# Data for this task:
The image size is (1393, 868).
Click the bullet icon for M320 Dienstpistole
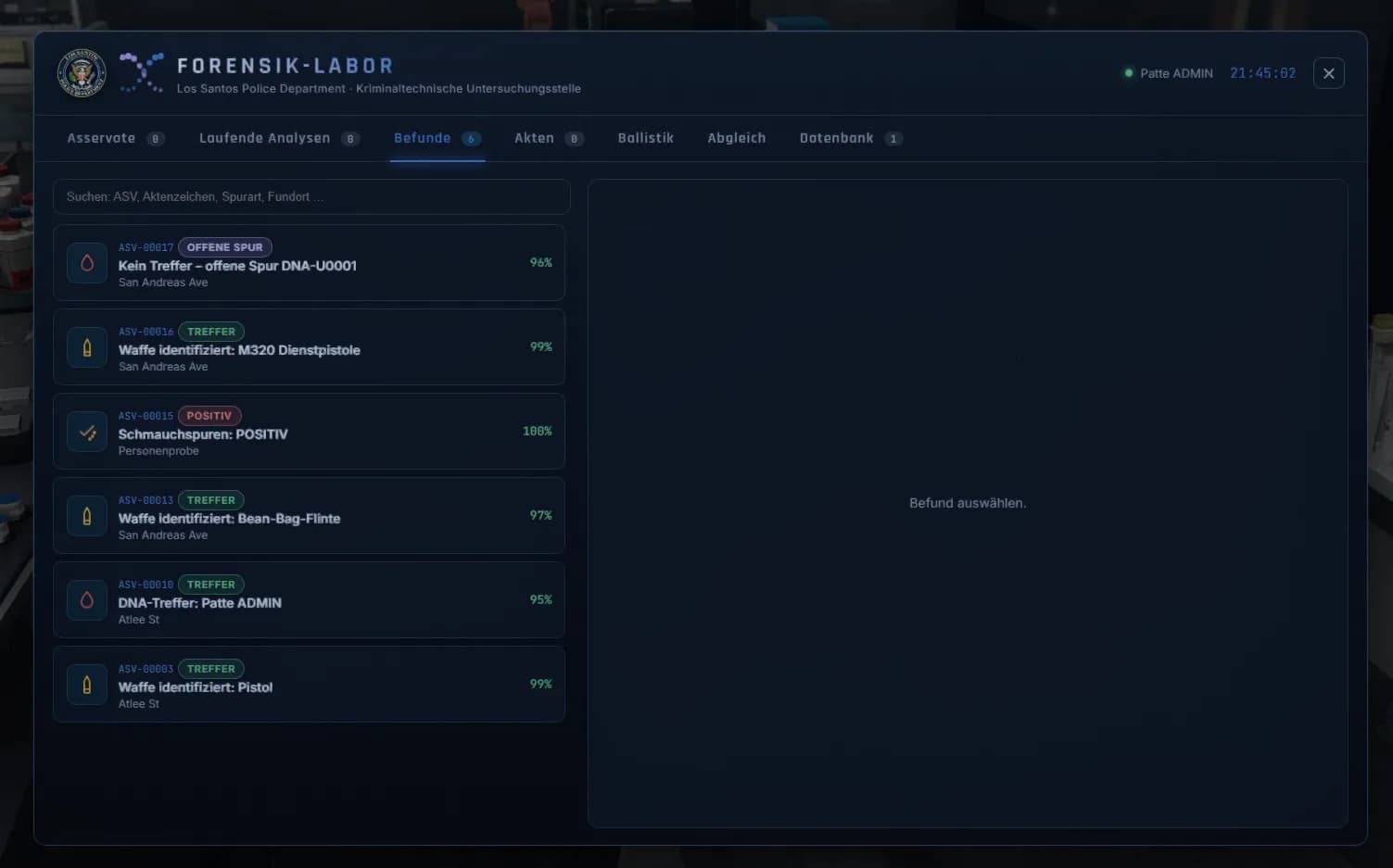click(x=87, y=347)
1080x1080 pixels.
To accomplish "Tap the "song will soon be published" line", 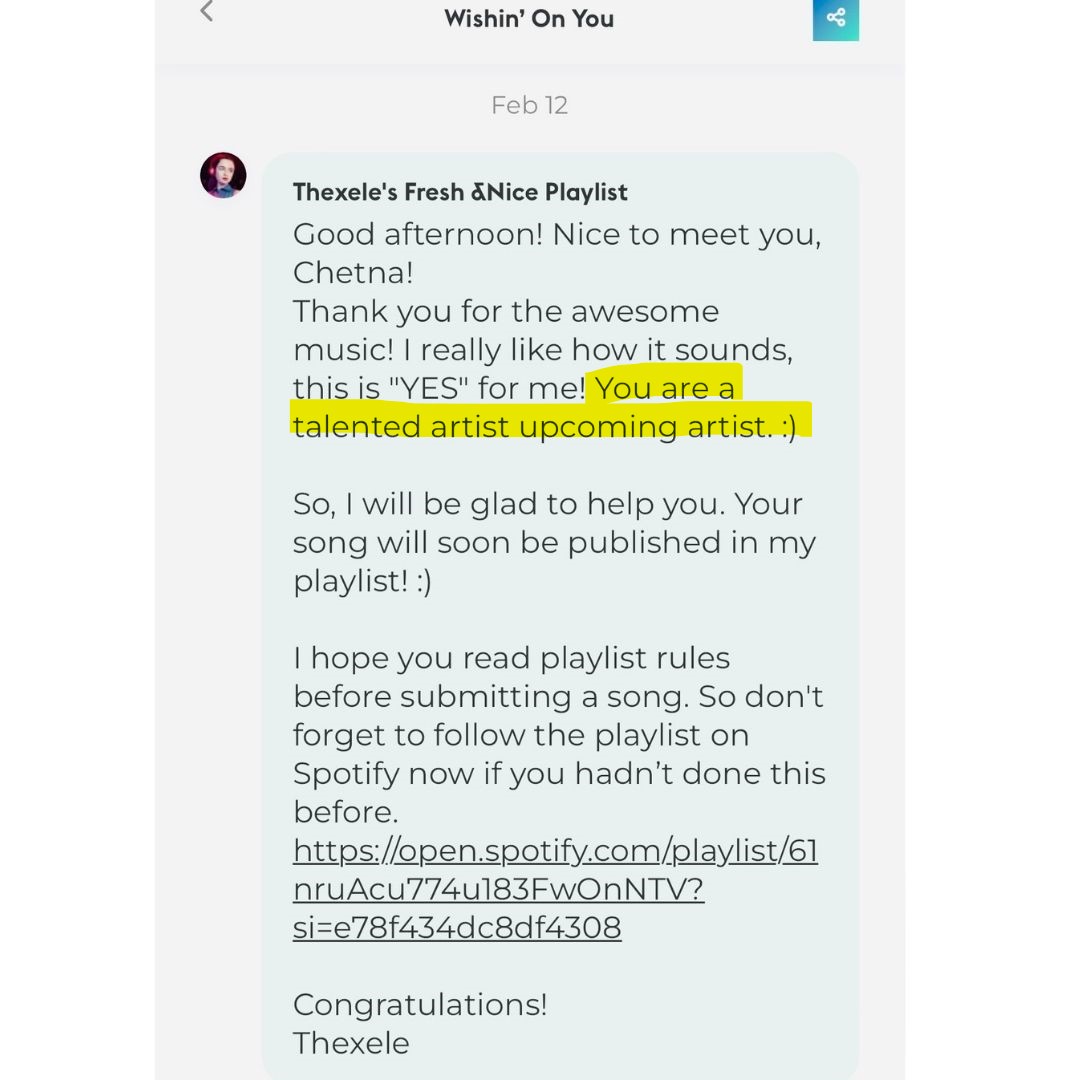I will [554, 543].
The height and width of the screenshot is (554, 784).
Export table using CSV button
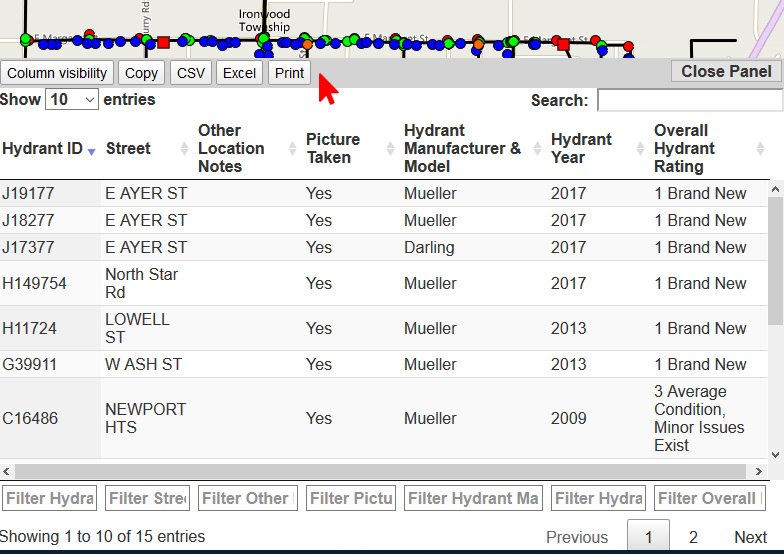coord(190,73)
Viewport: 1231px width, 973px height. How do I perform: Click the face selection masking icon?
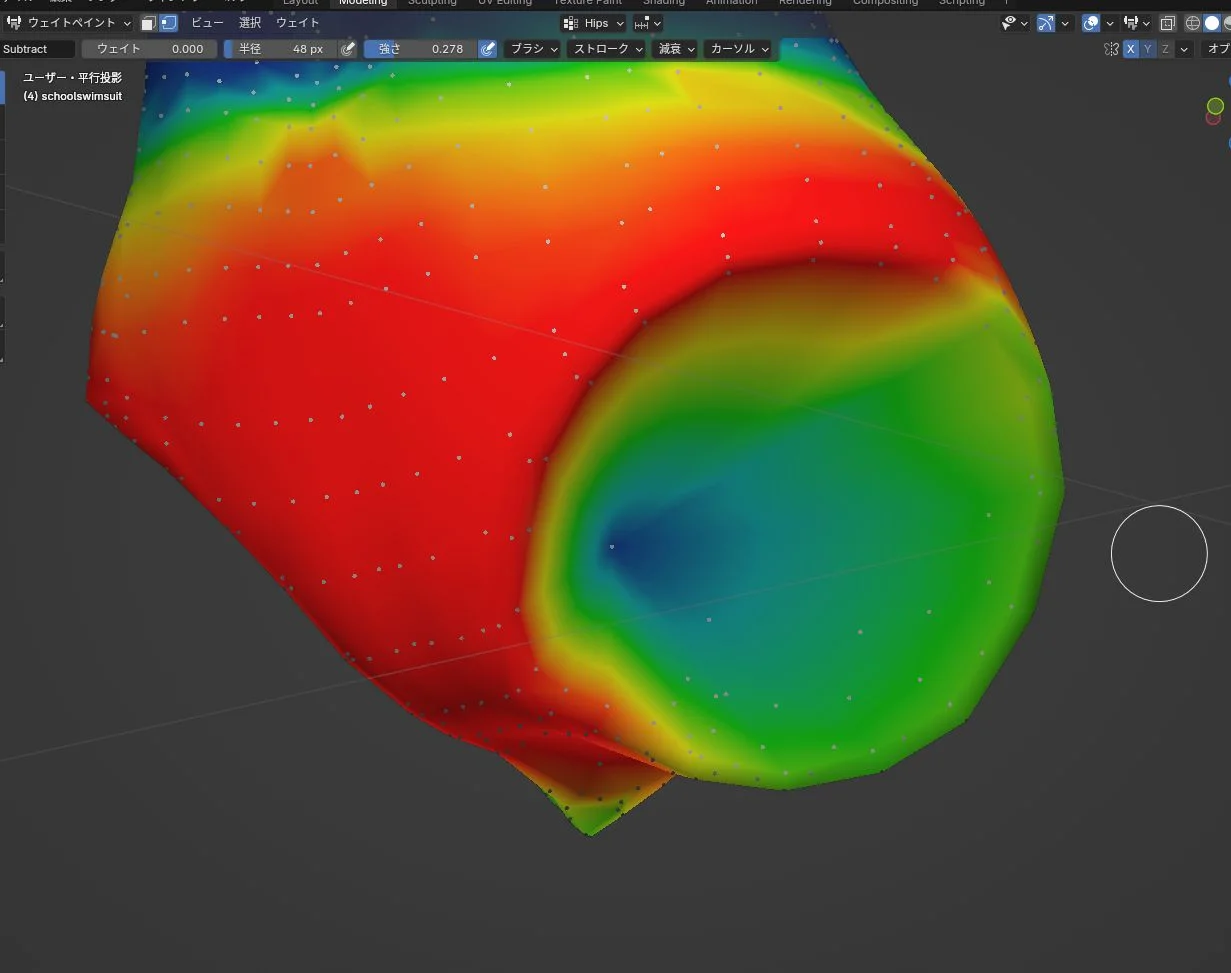(148, 23)
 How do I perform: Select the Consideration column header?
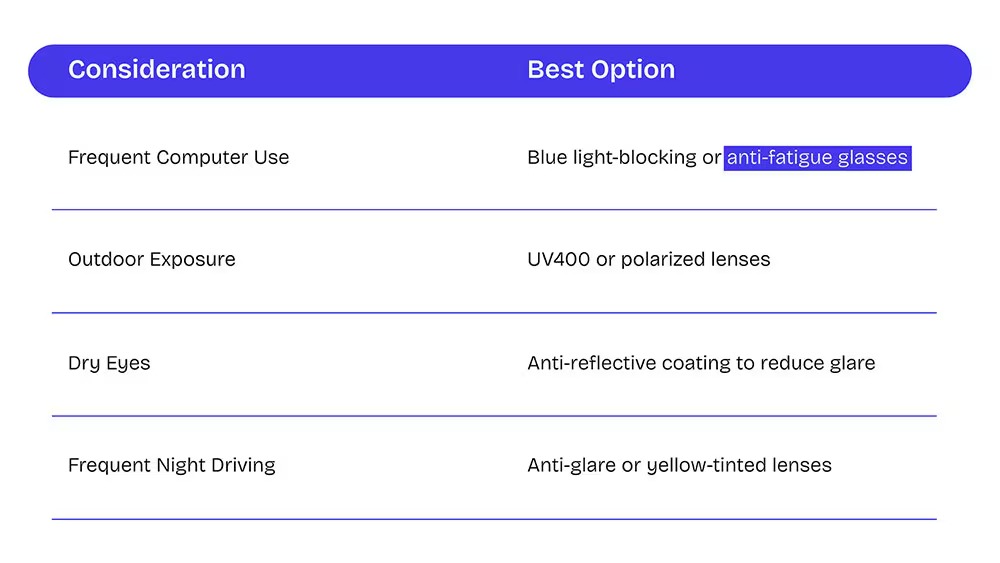coord(157,69)
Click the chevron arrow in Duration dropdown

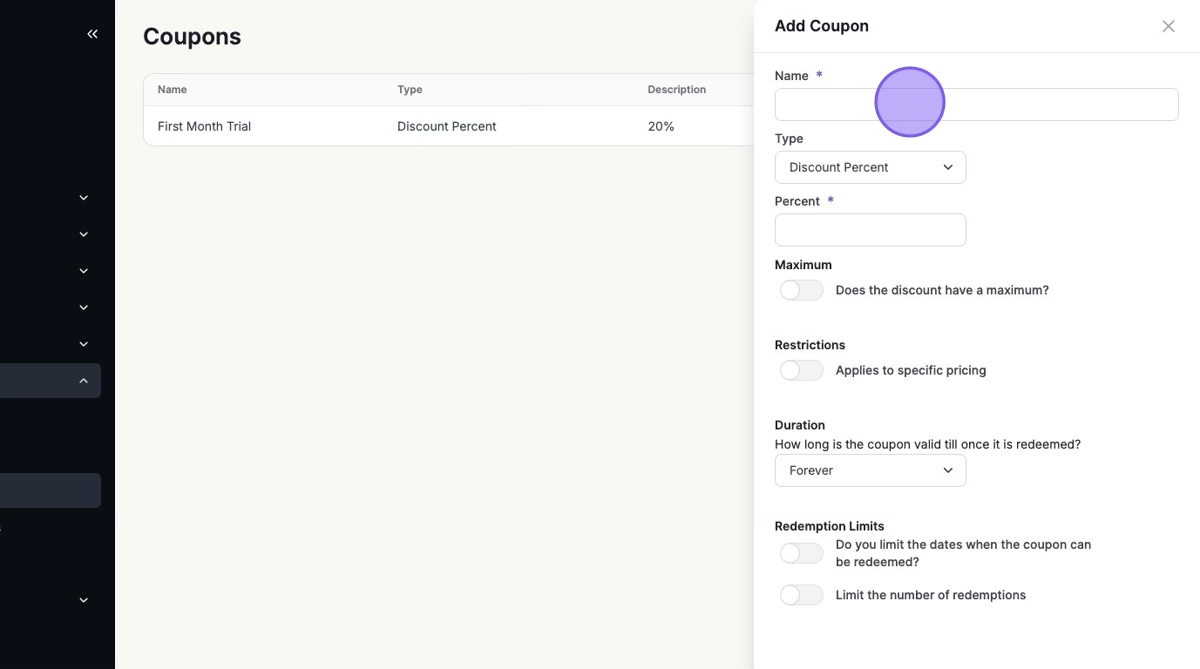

# Exercise details:
Could you set down, exactly as written, every line from the one with "Viewport: 1231px width, 973px" to the end of the data, both ends included? Leave out the pictures.

# Written response:
Viewport: 1231px width, 973px height. How do I perform: Click the face selection masking icon?
(148, 23)
 How do I perform: Select the Consideration column header?
coord(157,69)
Click the chevron arrow in Duration dropdown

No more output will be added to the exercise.